I do all the time. I don’t have regrets about my decisions. In fact, quite the opposite, I feel proud of them. But there are some very poignant times in my life where it could have gone the other way.
I’m watching this show on Investigative Discovery (yes, more murder and mayhem) and one of the survivors of this serial killer made a last minute decision to go out that night. She hadn’t planned to. She just decided she wanted to meet up with her friends at the bar after all. Obviously that decision changed her life.
While none of mine are that drastic, I do spend a decent amount of time thinking about the What Ifs.
What if I had decided to not join my friend Christy at the youth group in the early 1980’s? Dad was so sure that being a part of the church back then really helped keep me on the straight and narrow. Admittedly I had been hanging out with a “friend” who I followed into a bit of trouble (vandalism of all things). Mom and Dad, of course, put their foot down. And that was the last time I did anything with Anna DeGuzman.
What if I had chosen to stay in Seattle and go to Lake Washington HS instead of going to boarding school? This one his huge to me. Not only would I not have some of the best friends I currently have, but I am pretty sure I wouldn’t have the travel bug. I’d probably be content just sticking close to home. Hard to say, really.
What if I had said YES to a young man who wanted to marry me? Would I still be married? Would I have had kids? I certainly wouldn’t have the life I have now. Is it better? Don’t know. Would I be any happier? I certainly wouldn’t be living here in Seattle – he went the military route, so chances are high I would have moved all over the place.
What if I had not left Boeing and wen to work at Microsoft? Would I still be there? Would have had all the work experiences that I’ve had? Would have gone down the Project Management road? Probably not.
With each of those decisions, my life would be different. Maybe better, maybe not? That’s the great thing about decisions…you make the best one you can with the information you have. Or if you’re making a decision with your heart, you hope for the best.
I think of all the things that define my life now, cooking, photography, scrapbooking, closeness to family, constant attempt to lose weight…would ANY of these be a part of my life had I made any other decisions?
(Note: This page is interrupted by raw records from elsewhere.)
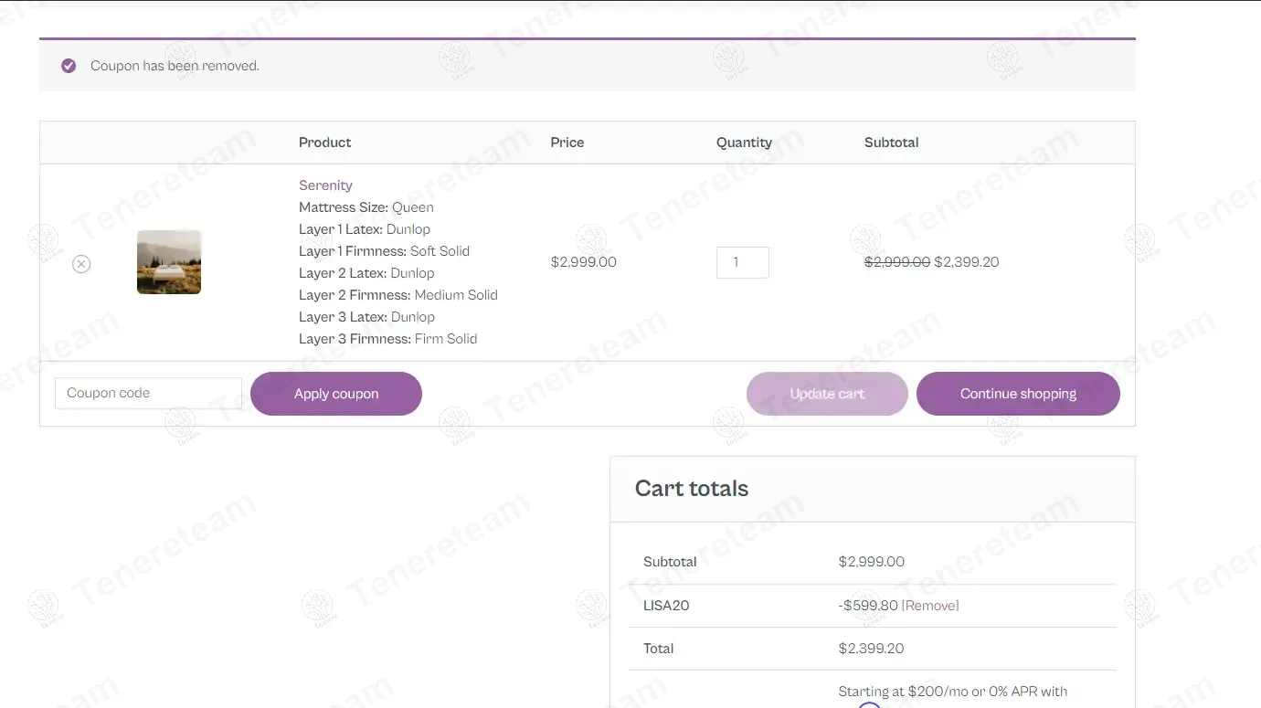Open the Serenity product link
This screenshot has width=1261, height=708.
click(325, 185)
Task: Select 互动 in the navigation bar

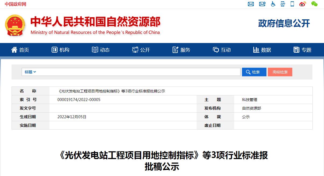Action: 222,50
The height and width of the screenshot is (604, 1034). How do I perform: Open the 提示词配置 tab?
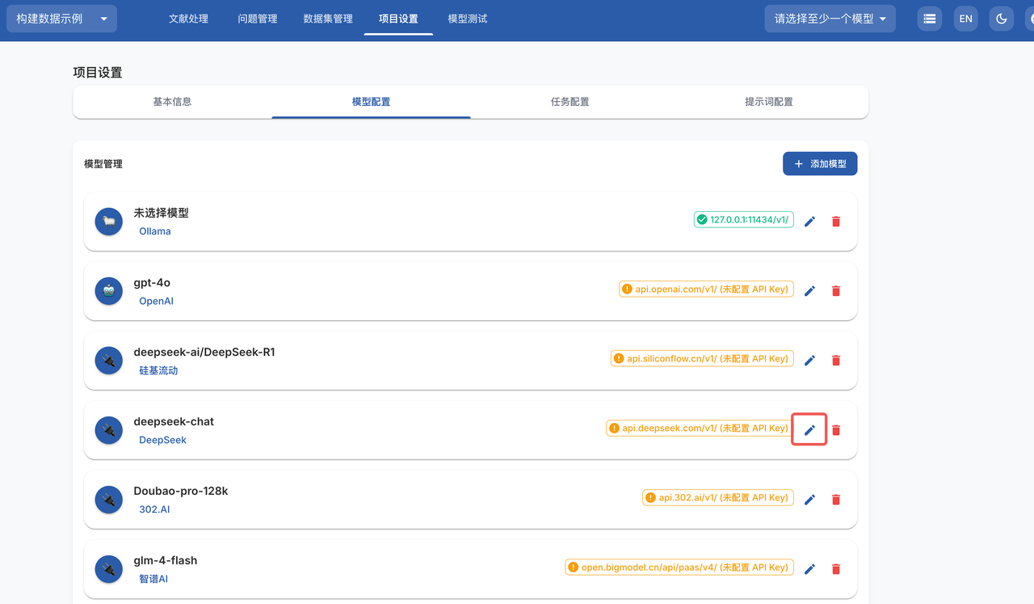pyautogui.click(x=768, y=102)
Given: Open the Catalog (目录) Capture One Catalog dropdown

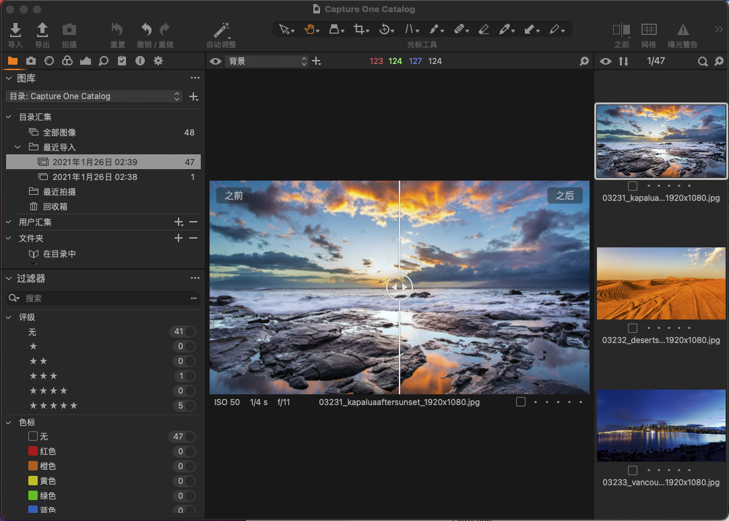Looking at the screenshot, I should (x=94, y=96).
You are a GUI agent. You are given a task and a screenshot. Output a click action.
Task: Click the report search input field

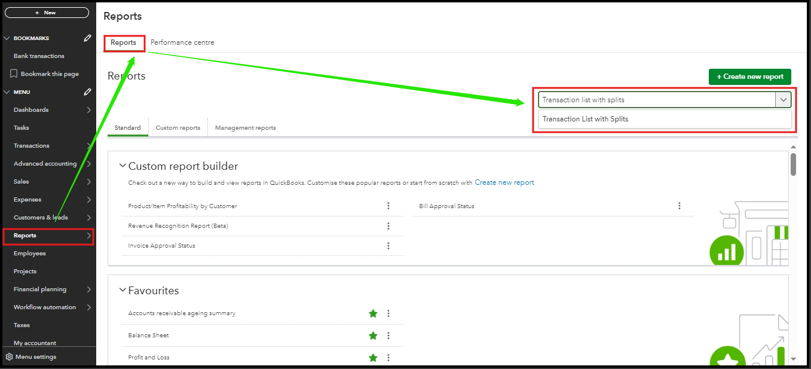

One decision that has plagued me and that is a big regret with me is not going to Tucson in December of 2016. Granted, the blood clots stopped me, but what if I had made healthier choices earlier in my life and learned to love eating healthy…I wouldn’t have the blood clots and I would have been able to spend one last Christmas with mom. I can almost guarantee we would have eaten out almost every night I was there, we would have had dinner with so many friends she has down there, we would have gone shopping, we would have talked and chattered for hours. We probably would have had a great time cooking Christmas dinner – which could have been anything. I would have left before my birthday because I liked to be home for my birthday. I would have left telling her how much I love her and that we’ll talk soon. She would have told me to text her when I made it home. Would I have noticed something was right with her and made her go into the doctors? Maybe. Maybe not. I don’t really linger on that thought too much thankfully.
As I start thinking about my future and decisions that are going to need to be made I wonder whether I’ll look back on them with any regrets. Or will I feel confident that I’m doing the right thing for me at the time? Probably the latter.